Batlad commented 1 year ago

I was just running into this issue myself in the latest version and found a work around that isn't mentioned in the thread. I noticed the below error message, particularly "nodes=[M, U, L, T, I, !],"

Instance(skeleton=skeleton, points=instance_points) File "<attrs generated init sleap.instance.Instance>", line 10, in __init__ File "C:\Users\mq20197886\.conda\envs\sleap\lib\site-packages\sleap\instance.py", line 420, in _validate_all_points f"There is no node named {node_name} in {self.skeleton}" KeyError: 'There is no node named HeadBack in Skeleton(nodes=[M, U, L, T, I, !], edges=[], symmetries=[])'

I also noticed that in the multi animal config.yaml in my case and in the user above's case this phrase "bodyparts: MULTI!"

multianimalbodyparts:

  • HeadBack
  • PincerMid
  • LeftEye
  • RightEye
  • PostPetiole
  • ThoraxFront bodyparts: MULTI!

My work around was simply to copy my multianimalbodyparts into bodyparts replacing MULTI!
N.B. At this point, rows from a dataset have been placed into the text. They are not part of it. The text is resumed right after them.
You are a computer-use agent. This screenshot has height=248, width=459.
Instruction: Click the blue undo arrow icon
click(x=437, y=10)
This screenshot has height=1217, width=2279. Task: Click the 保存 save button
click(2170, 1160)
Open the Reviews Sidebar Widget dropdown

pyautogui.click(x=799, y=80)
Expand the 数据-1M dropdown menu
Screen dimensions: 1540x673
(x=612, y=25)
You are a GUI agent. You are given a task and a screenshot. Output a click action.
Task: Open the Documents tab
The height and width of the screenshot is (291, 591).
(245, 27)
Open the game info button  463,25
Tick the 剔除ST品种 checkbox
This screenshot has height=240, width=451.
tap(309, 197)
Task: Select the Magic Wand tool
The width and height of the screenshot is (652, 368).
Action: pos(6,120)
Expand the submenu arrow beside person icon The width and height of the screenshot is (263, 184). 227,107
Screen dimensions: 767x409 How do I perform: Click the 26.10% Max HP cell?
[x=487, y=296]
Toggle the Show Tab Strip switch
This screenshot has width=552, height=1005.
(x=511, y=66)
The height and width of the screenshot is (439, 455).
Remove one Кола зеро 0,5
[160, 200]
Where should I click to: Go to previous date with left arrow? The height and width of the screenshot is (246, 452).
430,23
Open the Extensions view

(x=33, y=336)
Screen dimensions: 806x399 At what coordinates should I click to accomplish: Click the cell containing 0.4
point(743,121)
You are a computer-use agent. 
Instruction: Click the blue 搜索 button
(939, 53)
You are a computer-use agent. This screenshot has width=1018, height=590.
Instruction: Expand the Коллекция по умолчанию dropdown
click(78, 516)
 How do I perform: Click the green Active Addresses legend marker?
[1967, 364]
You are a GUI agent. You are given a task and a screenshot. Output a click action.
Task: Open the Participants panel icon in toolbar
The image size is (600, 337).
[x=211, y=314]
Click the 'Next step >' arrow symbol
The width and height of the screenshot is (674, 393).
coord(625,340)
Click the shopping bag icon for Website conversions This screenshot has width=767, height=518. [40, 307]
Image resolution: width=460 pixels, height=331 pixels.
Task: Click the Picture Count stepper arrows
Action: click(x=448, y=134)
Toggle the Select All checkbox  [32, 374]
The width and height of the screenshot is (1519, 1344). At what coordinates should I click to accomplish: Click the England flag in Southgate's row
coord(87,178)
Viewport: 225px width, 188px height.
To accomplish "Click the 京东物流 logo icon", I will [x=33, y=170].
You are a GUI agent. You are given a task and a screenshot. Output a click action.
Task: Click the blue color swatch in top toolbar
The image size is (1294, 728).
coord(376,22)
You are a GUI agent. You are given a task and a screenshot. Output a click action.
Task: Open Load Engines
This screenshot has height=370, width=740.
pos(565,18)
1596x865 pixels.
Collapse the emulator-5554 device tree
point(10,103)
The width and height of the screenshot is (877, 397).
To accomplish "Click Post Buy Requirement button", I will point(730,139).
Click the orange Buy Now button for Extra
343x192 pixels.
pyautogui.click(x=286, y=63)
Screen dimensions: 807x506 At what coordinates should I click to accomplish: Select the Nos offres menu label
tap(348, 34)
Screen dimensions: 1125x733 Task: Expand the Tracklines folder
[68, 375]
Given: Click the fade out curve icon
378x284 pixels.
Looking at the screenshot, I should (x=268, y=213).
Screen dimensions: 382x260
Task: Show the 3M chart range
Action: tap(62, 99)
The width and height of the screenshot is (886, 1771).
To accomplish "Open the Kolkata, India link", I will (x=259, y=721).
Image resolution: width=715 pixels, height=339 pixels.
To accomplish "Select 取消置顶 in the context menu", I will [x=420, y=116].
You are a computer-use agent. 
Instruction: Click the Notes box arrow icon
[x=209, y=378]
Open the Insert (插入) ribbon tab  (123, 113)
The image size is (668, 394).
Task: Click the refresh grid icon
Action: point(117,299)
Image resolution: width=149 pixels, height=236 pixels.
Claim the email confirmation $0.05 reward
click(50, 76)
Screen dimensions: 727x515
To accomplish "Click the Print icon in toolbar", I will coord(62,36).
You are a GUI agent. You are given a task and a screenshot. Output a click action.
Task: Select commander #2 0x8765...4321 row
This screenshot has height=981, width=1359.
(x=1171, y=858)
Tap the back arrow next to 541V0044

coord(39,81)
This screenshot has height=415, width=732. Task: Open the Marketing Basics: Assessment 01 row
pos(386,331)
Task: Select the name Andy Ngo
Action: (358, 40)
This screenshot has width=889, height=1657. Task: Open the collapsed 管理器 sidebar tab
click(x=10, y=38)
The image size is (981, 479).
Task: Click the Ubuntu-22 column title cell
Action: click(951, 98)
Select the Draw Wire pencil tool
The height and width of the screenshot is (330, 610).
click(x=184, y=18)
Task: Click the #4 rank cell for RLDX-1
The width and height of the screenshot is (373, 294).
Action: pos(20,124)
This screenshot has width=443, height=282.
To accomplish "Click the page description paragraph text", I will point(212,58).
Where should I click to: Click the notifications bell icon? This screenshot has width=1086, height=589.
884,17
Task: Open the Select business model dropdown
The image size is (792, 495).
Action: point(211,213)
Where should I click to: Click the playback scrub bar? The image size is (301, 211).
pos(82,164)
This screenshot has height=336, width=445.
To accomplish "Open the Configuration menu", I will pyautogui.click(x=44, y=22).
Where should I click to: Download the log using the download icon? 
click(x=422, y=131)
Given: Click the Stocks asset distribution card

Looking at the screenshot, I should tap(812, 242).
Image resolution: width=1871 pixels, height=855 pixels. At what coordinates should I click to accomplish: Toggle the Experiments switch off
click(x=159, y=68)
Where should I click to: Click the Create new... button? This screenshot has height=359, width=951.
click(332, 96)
This appears to solve the issue and my import of the config.yaml appears to be loading everything correctly.

I feel this could be solved on the side of the sleap importer by checking if the DLC project is multi animal, or if there is a multianimalbodyparts field and checking there is bodyparts only contains MULTI!

I am yet to test what effect overwriting bodyparts has on the original DLC project.

Cheers, Trev

BebB108 commented 1 week ago

Hi I am getting KeyError: 1204 while trying to upload training data of DLC as a .csv file. i am using 1.3.3 version. Its a multi animal project in DLC with 18 joints each.